Circadian clock: The master clock regulating aging, disease, and bodily activities

Highlights:

• The circadian rhythm controls the daily cycle and activities of various organs
• Disruption of the circadian clock has been associated with diseases
• The circadian clock is implicated in the aging process
• Genes, lifestyle, and nutrition influence the circadian clock

Introduction

The circadian rhythm is the 24-hour cycle in which the brain regulates states of alertness and sleepiness by responding to light changes in the surrounding environment. The name is derived from 2 words, circa meaning around and dies meaning day. During the process, various physical, mental, and behavioral changes occur to help the body adapt to a particular part of the cycle. The circadian pacemaker is located in the suprachiasmatic nuclei within the anterior hypothalamus. This pacemaker regulates circadian rhythms of various physiological processes like sleep/wake cycles, blood pressure, body temperature, cell division, bodily secretions and hormones, and others. Additionally, this pacemaker controls the peripheral clocks through a complex network of neural projections and humoral signals. 

Regulation of the circadian rhythm

The role of suprachiasmatic nuclei (SCN) in circadian regulation was discovered in the 1970s during experiments carried out on rats (1). In these trials, SCN in these rats were lesioned, leading to disruptions in endocrine and behavioral rhythms (1). Additionally, transplanting SCN to these animals led to restoring some of the lost functionality. Moreover, research has highlighted that disrupting rhythmicity in hamsters led to reduced longevity and that transplanting SCN restored the rhythmic functionality and extended life (2).  

The SCN, also known as the central clock, exert their effect as the master regulators of the circadian rhythm through neural projections that extend to regions of the thalamus, hypothalamus, and limbic system (3, 4). One of the main organs targeted by the SCN is the pineal gland (1, 3). The latter is a structure located in the brain and is responsible for producing a hormone called melatonin (3). Melatonin production is rhythmic and is characterized by low levels during daytime and high levels after sunset, with the peak being between 11 AM and 3 AM (3).     

In addition to SCN, a compelling body of evidence suggests the presence of peripheral regulators of circadian rhythms located in various organs (1, 3). The effect of these peripheral circadian regulators has been observed in isolated organs like lungs, livers, and tissues grown in culture dishes (1, 5).

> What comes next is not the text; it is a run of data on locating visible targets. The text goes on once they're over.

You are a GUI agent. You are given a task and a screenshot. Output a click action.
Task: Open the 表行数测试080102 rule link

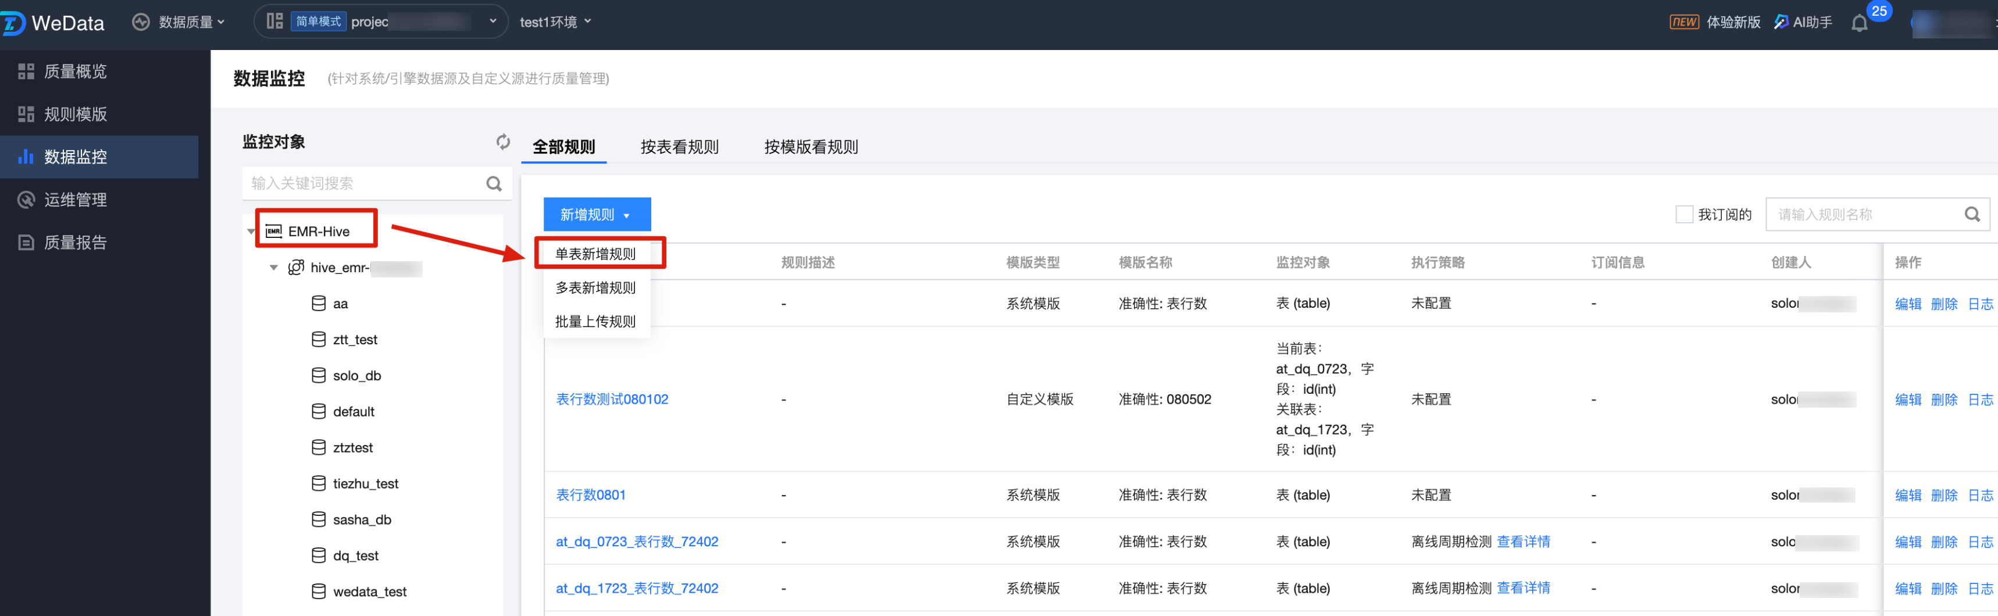[611, 400]
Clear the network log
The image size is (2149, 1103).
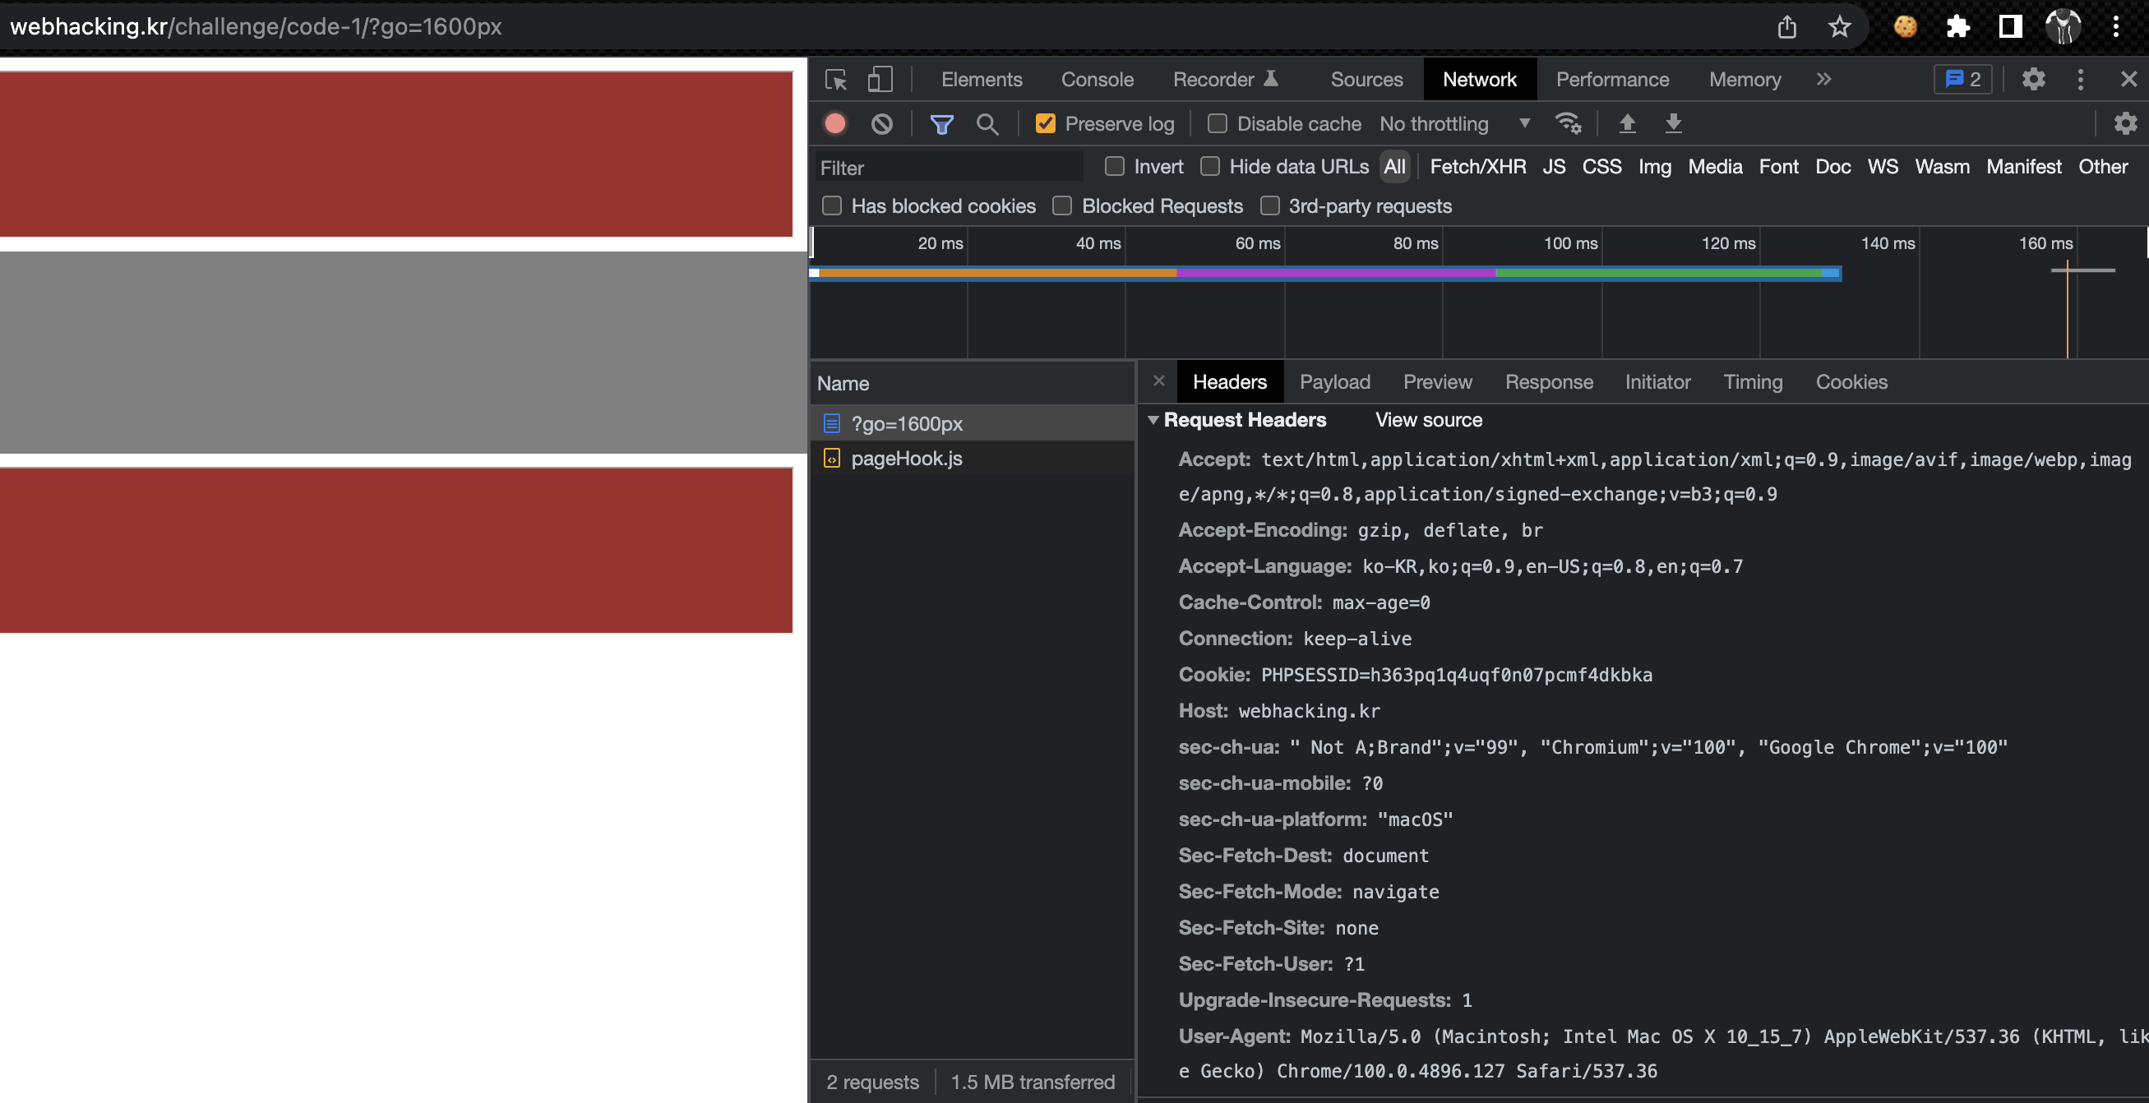point(882,123)
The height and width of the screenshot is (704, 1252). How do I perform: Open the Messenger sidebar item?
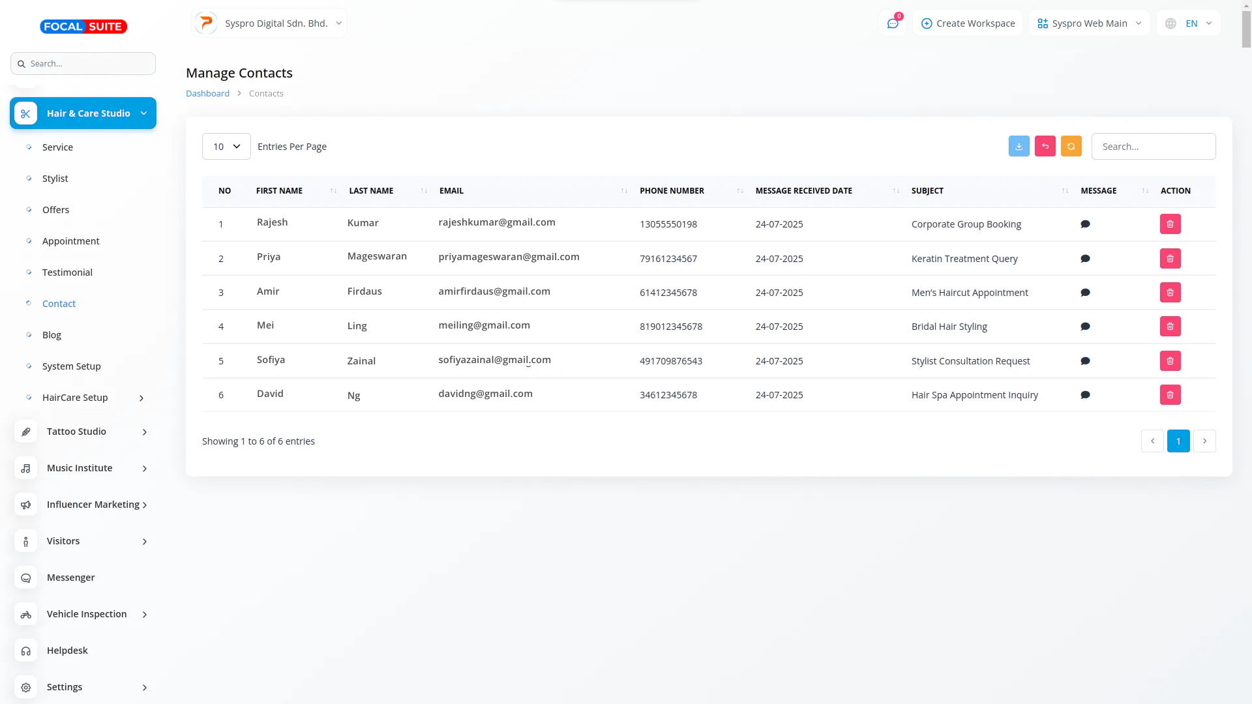coord(70,578)
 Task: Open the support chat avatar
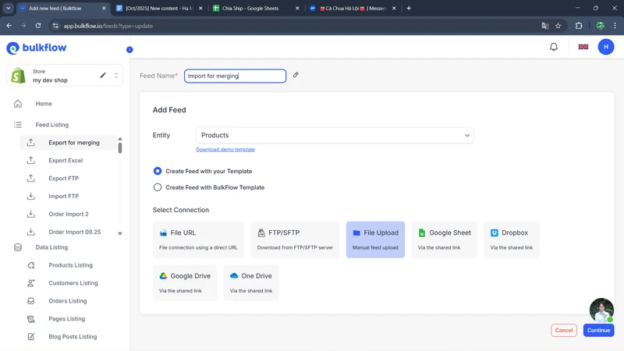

This highlights that both central and peripheral components regulate the circadian rhythm through a dual feedback loop.

In addition to the above, the regulation of circadian rhythm has been found to have a genetic component as well (1). This became evident with the discovery of the Clock gene in mice in 1994. According to literature, mutations in this gene lead to disturbance of the circadian rhythm; however, its removal did not prompt significant disruption in the rhythm due to the presence of other genetic regulators (6). Ever since the discovery of the Clock gene, scientists have discovered several other genes with implications on the circadian clock, such as genes coding brain and muscle ARNT-like protein (BMAL1) and albumin D-binding protein (DBP), among others (1, 6). 

Circadian clock and body systems

The circadian system has been found to influence the body’s overall physiology and affect both disease and health states. For example, the research highlighted that disruption of the circadian rhythm is associated with increased susceptibility to infectious agents, metabolic syndromes, sleep disorders, aging, mental conditions, and even cancer (7). Additionally, disturbance in the genetics related to the circadian rhythm has been found to influence several disease states.

In the case of sleeping disorders, research has pointed out that mutation in the circadian clock gene Cryptochrome 1 (CRY1) is associated with a condition known as delayed sleep phase disorder (DSPD). The latter is a form of insomnia characterized by a persistent delay in falling asleep to unusually late times (7, 8). People affected by the condition are often referred to as “night owls”. With these mutations, the new CRY1 variant prolongs the circadian molecular rhythm period and reduces the expression of circadian activator proteins like Clock and BMAL1 (8). The prevalence of DSPD can reach up to 10%. In contrast, familial advanced sleep phase disorder (FASPD) is a circadian condition characterized by habitual sleep times that are earlier than usual and attributed to genetic components (8).

In addition to the above, research has highlighted that the circadian clock also regulates the immune response to extracellular pathogens (9). This regulation is attributed to the effect of the circadian clock that extends from activation of innate and adaptive immunity to host-pathogen interactions (7). Additionally, research has highlighted that the time of the day in which infection occurs plays a major role in how the disease progresses (9). In a trial by Edgar et al., mice inoculated intranasally with the herpes virus during the onset of the resting phase of the daily cycle had a 10-fold higher viral replication compared to mice infected before the active part of the day (9). T and B lymphocytes have also been found to exhibit circadian patterns, where their numbers were observed to peak during the resting phase of the organism (7). In addition to regulating the response to external pathogens, disruptions in elements of the circadian clock also contribute to the incidence of autoimmune disorders (7). In a trial by Sutton et al., loss of the BMAL1 molecular clock component in an experimental multiple sclerosis model led to an increase in pathogenic T lymphocytes in the central nervous system, contributing to neuroinflammation and demyelination (10).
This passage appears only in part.